Severe Dehydration Management
Immediate intravenous rehydration with isotonic fluids (lactated Ringer's or normal saline) is required for:
- Severe dehydration (≥10% fluid deficit) 2
- Shock or altered mental status 2
- Failure of oral rehydration therapy 2, 4
- Intractable vomiting preventing successful oral intake 4
Continue IV fluids until pulse, perfusion, and mental status normalize, then transition to ORS to complete rehydration 2, 4.
Nasogastric Alternative
Nasogastric ORS administration may be considered for children with moderate dehydration who cannot tolerate oral intake or refuse to drink adequately 2.
Nutritional Management
Continue breastfeeding throughout the entire illness without interruption 2, 4. This reduces severity and duration of diarrhea 3.

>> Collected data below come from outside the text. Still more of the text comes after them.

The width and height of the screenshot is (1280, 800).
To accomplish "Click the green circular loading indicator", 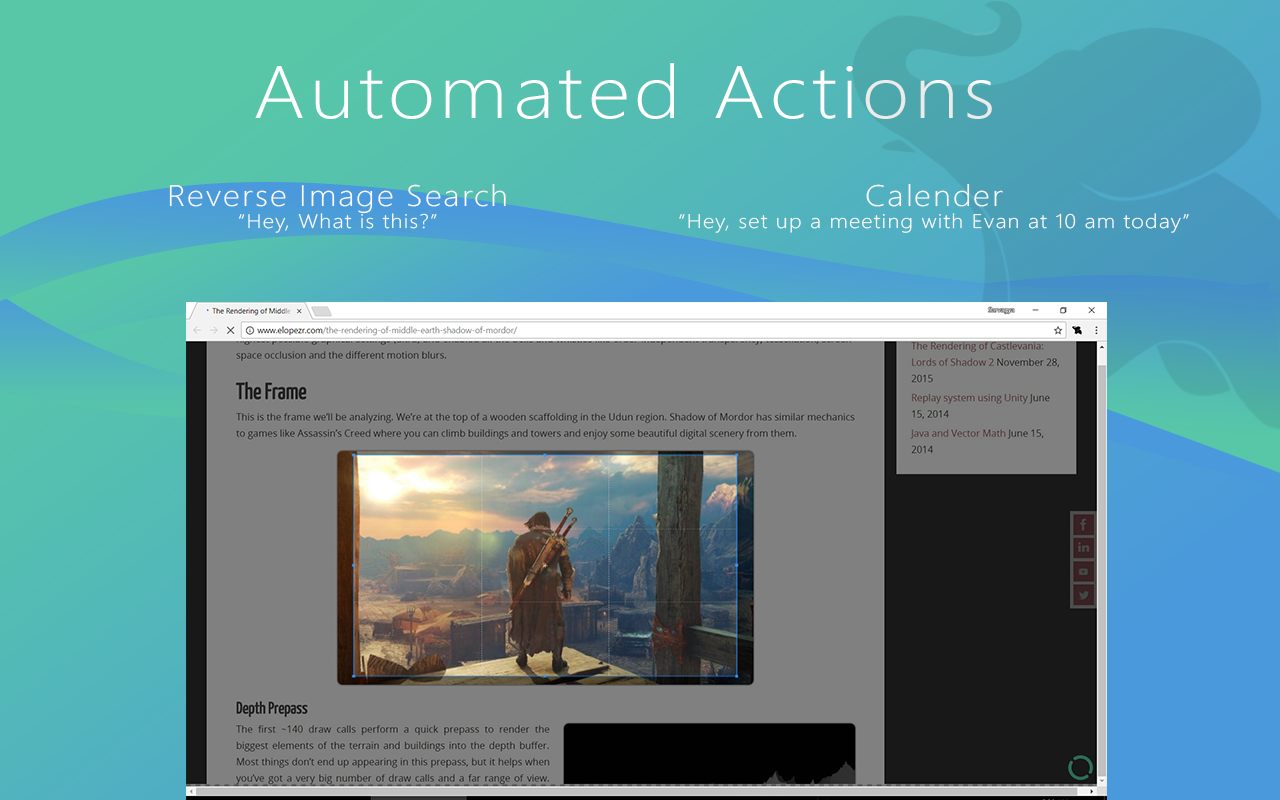I will tap(1080, 768).
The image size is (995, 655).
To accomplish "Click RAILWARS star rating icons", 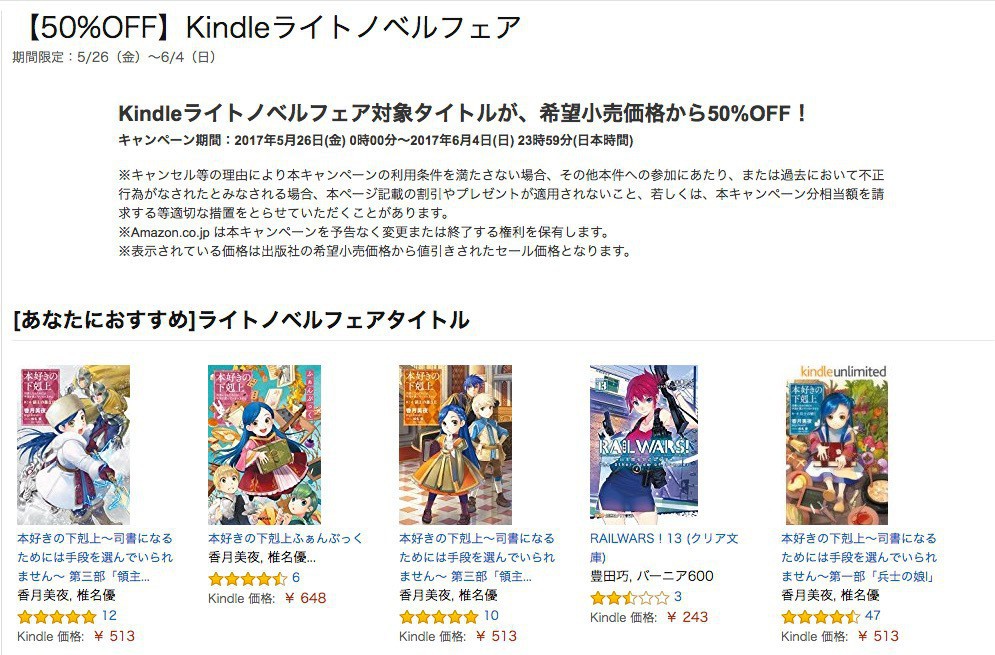I will click(x=629, y=597).
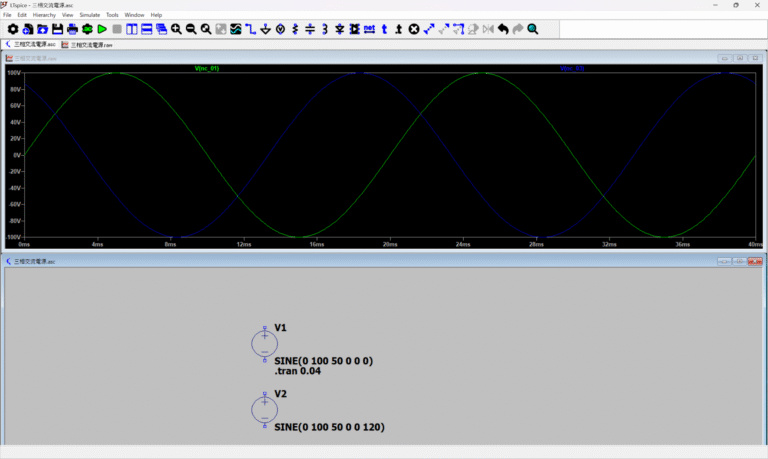Place a Ground symbol from the toolbar

[265, 29]
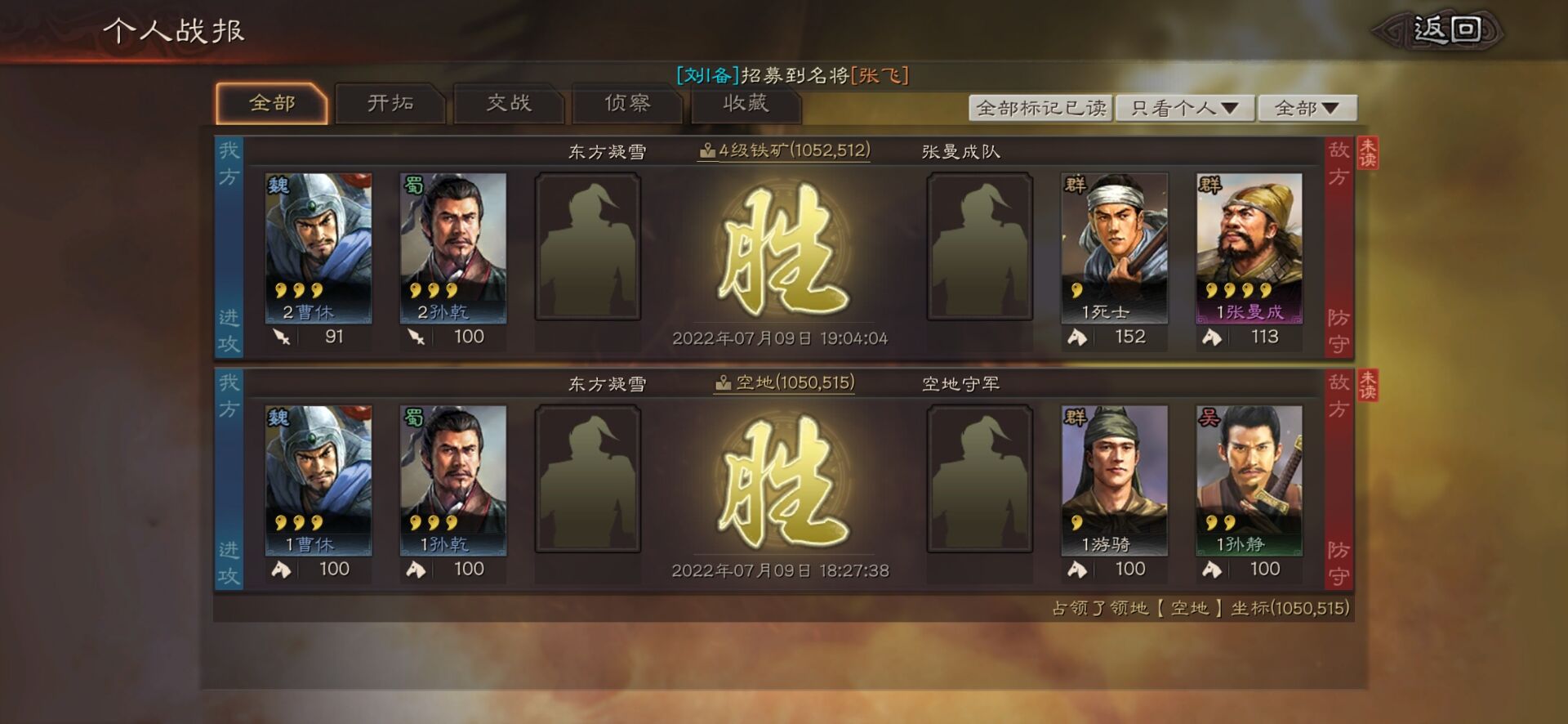
Task: Expand the 全部 dropdown at right
Action: [x=1307, y=108]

Resume age-appropriate diet during or immediately after rehydration is completed 2, 1. Early refeeding shortens illness duration 3. Recommended foods include starches, cereals, yogurt, fruits, and vegetables; avoid foods high in simple sugars and fats 4.
Medications to Avoid
Antimotility drugs (loperamide) are absolutely contraindicated in all children <18 years of age 2, 4. These do not prevent dehydration and can cause serious complications 3.

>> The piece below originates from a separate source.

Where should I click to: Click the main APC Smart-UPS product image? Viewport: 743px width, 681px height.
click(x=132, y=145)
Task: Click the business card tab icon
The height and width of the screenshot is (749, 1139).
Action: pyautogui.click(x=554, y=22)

Antidiarrheal agents shift focus away from appropriate fluid and electrolyte therapy and should not be used 1.
Monitoring and Reassessment
Reassess hydration status after 2-4 hours of rehydration 1, 4. Monitor for:
- Decreased urine output, lethargy, or irritability requiring immediate medical attention 1, 4
- Bloody diarrhea (dysentery) requiring antimicrobial consideration 4
- High stool output (>10 mL/kg/hour) indicating need for higher sodium ORS or IV therapy 4
Home Management Preparation
Families should keep ORS at home at all times and begin administration when vomiting or diarrhea first occurs, before seeking medical care 1. Prescription and dispensing should include written instructions 3.